ERİŞKİN CİNSELLİĞİ ÇOCUKLUKTAN İZLER TAŞIR
Cinselliğin, bedensel ve ruhsal haz yaşantısına dönüşebilmesi için, kişinin sevgi ve saygı gösterebilmesi, kendine gösterilen sevgiyi algılayabilmesi, kendine güvenebilmesi gibi olumlu duyguların kazanılmış olması gerekir. Bunun yanında da cinselliği “kötü”, cinsel organları “pis” gören olumsuz duyguların olmaması gereklidir. Ancak bu sayede kişi, cinsellikte rahat davranabilecek, cinsel uyarıların haz veren yönlerini algılayabilecektir. Cinsellikteki olumlu ve olumsuz duygular ve davranışlarsa çocukken öğrenilen, hissedilen ve yaşanılanların bir sonucu olarak ortaya çıkmaktadır.
Cinsel organına dokunduğu için cezalandırılan, cinsel bölgenin tiksinilmesi gereken pis ve kötü olduğunu öğrenen, cinselliğin acı veren olumsuz yönlerini duyarak büyüyen çocukların cinsellikte kendini rahat hissedebilmeleri ve rahat davranabilmeleri zordur.

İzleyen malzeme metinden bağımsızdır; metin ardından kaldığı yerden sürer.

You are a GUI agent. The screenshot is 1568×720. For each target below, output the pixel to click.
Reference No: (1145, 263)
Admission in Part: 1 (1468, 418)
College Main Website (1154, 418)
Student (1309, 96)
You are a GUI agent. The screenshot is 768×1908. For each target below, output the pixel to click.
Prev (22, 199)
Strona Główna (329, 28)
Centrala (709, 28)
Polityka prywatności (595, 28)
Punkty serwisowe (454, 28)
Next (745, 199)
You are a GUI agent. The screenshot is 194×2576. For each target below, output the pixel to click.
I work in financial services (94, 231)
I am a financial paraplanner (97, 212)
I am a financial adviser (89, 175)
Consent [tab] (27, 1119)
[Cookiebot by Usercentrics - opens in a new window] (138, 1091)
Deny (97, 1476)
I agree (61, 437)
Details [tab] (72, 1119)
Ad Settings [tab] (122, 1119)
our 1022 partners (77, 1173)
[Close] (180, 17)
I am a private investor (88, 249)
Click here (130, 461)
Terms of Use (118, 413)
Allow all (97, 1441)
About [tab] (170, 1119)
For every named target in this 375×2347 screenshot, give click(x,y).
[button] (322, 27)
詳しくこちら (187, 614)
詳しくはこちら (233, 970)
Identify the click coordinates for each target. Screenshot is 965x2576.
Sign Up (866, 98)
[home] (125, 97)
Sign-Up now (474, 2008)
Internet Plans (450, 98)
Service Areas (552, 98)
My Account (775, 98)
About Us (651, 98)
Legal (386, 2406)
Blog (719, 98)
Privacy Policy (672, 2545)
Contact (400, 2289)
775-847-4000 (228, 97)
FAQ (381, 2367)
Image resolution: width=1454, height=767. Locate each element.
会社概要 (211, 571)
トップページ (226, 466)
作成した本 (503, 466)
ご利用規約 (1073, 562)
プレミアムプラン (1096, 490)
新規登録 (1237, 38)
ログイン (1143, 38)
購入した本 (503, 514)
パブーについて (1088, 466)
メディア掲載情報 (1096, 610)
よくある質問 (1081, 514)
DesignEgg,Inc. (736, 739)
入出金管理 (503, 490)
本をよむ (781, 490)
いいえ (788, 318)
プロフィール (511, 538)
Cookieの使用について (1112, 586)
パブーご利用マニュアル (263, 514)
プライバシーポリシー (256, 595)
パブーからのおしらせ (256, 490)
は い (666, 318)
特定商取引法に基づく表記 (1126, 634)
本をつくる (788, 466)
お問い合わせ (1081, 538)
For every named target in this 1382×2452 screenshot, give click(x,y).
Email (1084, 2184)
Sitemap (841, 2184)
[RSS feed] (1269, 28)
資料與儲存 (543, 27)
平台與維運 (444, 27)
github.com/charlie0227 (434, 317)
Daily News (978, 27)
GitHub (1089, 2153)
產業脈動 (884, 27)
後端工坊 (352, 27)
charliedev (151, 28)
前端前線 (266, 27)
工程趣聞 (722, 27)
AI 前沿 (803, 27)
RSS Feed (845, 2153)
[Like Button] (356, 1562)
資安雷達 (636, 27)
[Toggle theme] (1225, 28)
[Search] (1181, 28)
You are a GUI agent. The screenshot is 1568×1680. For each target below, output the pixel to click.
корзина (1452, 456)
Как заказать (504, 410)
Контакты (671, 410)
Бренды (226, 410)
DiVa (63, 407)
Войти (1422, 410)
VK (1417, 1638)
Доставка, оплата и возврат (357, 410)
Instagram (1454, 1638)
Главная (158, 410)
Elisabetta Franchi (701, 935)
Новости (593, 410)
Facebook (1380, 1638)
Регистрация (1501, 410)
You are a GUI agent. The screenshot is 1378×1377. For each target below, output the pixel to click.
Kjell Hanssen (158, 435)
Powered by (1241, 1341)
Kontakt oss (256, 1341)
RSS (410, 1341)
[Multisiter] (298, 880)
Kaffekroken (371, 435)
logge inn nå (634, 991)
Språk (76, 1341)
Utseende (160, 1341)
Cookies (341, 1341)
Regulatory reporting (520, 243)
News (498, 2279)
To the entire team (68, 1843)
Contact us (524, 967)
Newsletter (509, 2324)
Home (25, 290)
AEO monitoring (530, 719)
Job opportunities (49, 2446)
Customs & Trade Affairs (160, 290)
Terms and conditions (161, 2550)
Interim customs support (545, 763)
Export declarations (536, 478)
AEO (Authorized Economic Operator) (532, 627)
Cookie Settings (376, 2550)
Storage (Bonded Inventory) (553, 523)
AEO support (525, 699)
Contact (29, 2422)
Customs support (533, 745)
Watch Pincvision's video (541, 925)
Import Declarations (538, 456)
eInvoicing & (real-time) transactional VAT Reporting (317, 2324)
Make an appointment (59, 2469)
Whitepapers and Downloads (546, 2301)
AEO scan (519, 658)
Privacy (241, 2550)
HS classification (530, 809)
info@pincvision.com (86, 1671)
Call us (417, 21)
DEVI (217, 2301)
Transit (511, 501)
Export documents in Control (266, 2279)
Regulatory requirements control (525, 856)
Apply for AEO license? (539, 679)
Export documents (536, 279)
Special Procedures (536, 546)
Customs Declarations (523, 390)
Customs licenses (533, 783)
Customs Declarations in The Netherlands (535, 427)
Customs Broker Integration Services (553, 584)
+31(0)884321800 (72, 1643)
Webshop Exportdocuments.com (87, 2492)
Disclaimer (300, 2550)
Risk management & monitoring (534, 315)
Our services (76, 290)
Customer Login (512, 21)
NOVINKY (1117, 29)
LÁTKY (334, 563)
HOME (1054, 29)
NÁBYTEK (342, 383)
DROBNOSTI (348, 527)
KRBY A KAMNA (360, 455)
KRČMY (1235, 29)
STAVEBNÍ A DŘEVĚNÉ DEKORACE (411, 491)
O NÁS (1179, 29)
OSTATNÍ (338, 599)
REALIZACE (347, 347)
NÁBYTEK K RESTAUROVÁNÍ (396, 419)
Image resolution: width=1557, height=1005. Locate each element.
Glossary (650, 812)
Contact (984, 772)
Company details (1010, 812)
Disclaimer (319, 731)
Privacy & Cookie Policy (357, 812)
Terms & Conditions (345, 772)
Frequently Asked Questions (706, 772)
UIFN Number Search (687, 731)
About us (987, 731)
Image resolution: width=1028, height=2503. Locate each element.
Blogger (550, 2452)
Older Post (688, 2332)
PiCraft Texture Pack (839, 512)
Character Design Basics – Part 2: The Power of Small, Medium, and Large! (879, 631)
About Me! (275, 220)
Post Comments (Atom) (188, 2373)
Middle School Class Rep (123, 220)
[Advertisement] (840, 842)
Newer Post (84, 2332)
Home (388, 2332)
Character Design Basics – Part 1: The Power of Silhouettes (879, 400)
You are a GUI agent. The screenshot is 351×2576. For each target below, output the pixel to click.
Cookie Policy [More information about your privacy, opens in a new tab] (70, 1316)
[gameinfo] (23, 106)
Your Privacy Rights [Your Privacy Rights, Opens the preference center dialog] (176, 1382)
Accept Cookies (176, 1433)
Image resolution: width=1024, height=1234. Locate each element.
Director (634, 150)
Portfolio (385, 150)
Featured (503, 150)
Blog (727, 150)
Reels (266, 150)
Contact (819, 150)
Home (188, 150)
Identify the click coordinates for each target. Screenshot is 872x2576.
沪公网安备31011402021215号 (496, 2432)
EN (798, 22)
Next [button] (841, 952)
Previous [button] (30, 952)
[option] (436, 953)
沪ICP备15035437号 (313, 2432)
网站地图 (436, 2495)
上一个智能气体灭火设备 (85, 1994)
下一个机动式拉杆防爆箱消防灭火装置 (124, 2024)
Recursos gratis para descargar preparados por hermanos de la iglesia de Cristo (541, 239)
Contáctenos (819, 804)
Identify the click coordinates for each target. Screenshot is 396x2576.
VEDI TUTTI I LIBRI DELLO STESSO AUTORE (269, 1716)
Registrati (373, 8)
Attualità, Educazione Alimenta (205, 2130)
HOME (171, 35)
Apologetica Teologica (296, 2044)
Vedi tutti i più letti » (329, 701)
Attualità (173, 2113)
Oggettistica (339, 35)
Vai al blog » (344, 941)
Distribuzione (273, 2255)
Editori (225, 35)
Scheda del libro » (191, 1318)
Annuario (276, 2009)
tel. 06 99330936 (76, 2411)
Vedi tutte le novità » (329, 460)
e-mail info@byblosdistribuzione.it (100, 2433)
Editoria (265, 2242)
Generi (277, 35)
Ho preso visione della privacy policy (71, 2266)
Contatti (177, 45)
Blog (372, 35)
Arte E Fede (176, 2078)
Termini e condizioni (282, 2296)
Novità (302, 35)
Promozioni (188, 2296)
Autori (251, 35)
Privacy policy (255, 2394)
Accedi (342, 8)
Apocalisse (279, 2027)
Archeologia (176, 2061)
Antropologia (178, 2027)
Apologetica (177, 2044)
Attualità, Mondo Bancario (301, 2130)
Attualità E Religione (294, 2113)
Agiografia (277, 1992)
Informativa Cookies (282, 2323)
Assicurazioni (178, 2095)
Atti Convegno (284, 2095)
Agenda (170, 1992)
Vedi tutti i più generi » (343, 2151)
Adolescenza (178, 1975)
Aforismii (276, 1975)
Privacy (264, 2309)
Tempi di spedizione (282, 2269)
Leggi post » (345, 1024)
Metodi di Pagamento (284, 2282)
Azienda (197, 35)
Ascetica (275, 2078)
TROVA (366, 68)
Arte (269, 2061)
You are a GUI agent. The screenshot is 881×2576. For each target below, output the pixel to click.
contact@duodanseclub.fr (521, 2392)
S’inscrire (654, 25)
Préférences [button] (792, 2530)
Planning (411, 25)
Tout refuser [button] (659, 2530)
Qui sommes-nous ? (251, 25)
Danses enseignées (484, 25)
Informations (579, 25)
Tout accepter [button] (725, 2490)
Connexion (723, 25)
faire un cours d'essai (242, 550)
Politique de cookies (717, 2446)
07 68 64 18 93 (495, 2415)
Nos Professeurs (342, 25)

Erişkinlerin düşüncesizce söyledikleri sözler, fıkralar ve küfürler çocuğun ruh dünyasında çok önemli izler bırakabilmektedir. Erkeklerin, kızgınlık anlarında sarfettikleri cinsel ilişki tehdidi ihtiva eden küfürlerini duyarak büyüyen küçük kız, cinselliği korkutucu ve cezalandırıcı bir olay olarak algılayacak; erkek ise, cinselliği kuvvetin ve başarının sembolü olarak düşünecektir. Bilinç altına yerleşen bu duygular, erişkinlikte farkında olmaksızın sorun oluşturabilecektir.
Erişkin kadınlar cinsel problemlerini ve eşi ile olan sorunlarını kızların yanında rahatça konuşabilmektedirler. Böyle ortamlarda büyüyen kızların cinsel yaşamları, en azından ilk zamanlarda olumsuz yönde etkilenebilmektedir.
Kişilerin bedenleri ile ilgili endişeleri, anormallik duyguları daha çok ergenlik dönemindeki yetersiz eğitim veya yanlış kanaatlerinden kaynaklanmaktadır. Anormallik olabileceği endişesi, duygusal ve cinsel sorunlara yol açabilmektedir.